5 Services Pediatricians Forget to Bill For

Betsy Nicoletti, MS

Disclosures

November 01, 2018

In This Article

Using Transitional Care Management Codes Properly

Pediatric patients aren't admitted to the hospital at the same frequency as adult patients, but when patients with acute or chronic conditions are hospitalized, they may need the services defined by transitional care management (TCM).

These CPT codes provide higher payment than a follow-up visit . The service includes direct contact with the patient/parent/caregiver in 2 business days, a face-to-face visit with the patient within 7 or 14 days, medication reconciliation no later than the day of the visit, reviewing the discharge summary, and non–face-to-face services performed by the pediatrician or other practitioner or clinical staff.

TCM (Table 3) can be used for patients being discharged from an inpatient or observation admission, skilled nursing, and partial hospitalization. For example, a 10-year-old is admitted to observation for an exacerbation of asthma. After discharge, the clinical staff at the pediatric practice calls the parent within 2 business days, and checks on how the patient is doing. A follow-up visit is scheduled with the pediatrician for day 8. At that time, the discharge summary is reviewed and medications reconciled. After the visit, the clinical staff calls the parent another time, to reinforce the correct use of inhalers and discusses removing allergens from the home, and the importance of avoiding secondhand smoke. Bill for the TCM service on the day of the office visit.

Table 3. CPT Codes for Transitional Care Management

Code Description wRVUs
99495 Transitional care management, 14-day visit, moderate MDM 2.11
99496 Transitional care management, 7-day visit, high MDM 3.05
99214 Office/outpatient visit, established, level 4 1.5
99215 Office/outpatient visit, established, level 5 2.11
CPT = Current Procedural Terminology; MDM = medical decision-making

If Ancillary Services and Lab Tests Are Ordered, Bill for Them

Lab tests are less likely to be forgotten with electronic order entry, but there are still verbal orders and the chance that a lab test is ordered, documented, and not billed for.

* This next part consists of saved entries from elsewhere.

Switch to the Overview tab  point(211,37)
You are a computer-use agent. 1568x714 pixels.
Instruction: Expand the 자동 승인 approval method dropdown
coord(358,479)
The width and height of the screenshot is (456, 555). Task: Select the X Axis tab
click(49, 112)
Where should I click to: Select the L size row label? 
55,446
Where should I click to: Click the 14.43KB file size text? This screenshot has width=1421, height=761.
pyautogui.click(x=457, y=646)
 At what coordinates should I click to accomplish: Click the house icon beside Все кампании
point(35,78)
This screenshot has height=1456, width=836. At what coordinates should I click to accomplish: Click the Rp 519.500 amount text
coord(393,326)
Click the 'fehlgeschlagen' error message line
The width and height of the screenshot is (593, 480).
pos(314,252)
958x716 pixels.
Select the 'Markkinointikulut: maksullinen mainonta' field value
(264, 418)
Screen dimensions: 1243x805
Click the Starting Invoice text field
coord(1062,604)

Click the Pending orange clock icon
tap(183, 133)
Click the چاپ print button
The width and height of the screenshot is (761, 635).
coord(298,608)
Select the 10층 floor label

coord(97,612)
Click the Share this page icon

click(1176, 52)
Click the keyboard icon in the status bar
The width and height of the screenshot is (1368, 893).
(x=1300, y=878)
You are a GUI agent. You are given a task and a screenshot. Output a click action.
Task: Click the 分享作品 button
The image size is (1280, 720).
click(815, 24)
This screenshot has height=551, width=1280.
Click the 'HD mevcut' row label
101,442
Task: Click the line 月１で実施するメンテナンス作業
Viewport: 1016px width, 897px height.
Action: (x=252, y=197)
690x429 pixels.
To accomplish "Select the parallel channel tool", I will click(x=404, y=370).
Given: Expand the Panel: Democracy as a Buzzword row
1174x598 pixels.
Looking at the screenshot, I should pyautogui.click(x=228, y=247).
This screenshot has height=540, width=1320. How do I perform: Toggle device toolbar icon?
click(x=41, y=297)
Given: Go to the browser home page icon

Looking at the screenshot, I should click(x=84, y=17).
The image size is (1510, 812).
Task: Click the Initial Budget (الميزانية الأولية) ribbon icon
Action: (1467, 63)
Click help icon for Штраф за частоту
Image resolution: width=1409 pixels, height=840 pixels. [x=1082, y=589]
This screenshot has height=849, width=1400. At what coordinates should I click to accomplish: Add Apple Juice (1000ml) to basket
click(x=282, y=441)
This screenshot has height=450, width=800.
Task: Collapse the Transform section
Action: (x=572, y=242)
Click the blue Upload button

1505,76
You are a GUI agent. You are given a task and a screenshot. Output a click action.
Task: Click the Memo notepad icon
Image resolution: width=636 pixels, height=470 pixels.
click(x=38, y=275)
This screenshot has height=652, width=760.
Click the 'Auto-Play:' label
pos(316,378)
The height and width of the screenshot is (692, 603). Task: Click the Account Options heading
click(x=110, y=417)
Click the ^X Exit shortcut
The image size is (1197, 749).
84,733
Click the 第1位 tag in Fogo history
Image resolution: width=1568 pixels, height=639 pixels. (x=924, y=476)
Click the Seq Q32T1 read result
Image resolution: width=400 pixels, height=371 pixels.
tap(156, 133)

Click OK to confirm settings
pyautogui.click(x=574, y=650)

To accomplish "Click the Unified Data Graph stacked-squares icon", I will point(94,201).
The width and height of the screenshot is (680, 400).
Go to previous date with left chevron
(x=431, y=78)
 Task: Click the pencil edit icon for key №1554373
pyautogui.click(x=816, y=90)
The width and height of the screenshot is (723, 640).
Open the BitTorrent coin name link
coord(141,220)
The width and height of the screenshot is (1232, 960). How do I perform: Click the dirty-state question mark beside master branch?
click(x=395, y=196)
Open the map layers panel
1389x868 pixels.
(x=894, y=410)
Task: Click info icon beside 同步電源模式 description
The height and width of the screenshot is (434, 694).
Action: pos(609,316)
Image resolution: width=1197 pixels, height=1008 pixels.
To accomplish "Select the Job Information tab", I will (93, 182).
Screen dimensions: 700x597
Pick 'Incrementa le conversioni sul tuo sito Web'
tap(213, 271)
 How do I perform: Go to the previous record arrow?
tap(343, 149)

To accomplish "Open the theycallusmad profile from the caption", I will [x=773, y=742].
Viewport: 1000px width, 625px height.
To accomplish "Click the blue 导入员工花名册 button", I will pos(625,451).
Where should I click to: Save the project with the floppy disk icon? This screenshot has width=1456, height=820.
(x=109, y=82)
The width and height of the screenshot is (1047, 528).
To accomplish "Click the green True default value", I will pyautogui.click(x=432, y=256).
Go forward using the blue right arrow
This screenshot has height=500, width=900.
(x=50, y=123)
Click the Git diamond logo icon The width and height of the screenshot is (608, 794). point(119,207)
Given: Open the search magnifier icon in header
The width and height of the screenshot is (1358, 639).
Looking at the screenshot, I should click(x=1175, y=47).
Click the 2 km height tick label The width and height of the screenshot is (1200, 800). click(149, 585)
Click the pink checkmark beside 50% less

Injections can be a source of lost revenue when either the administration or the medication/vaccine is not billed. If a medication code or a vaccine code is billed, there should also be an administration code.

Sometimes, the patient provides the medication or allergy serum or the state provides the vaccine. In that case, bill only for the administration. This complicates the billing, because the clinical staff needs to be vigilant in knowing whether the practice paid for the medication/serum or not, and bill accordingly.

Coding correctly and collections are important. But, before those two steps, capture all the charges for the services that were done.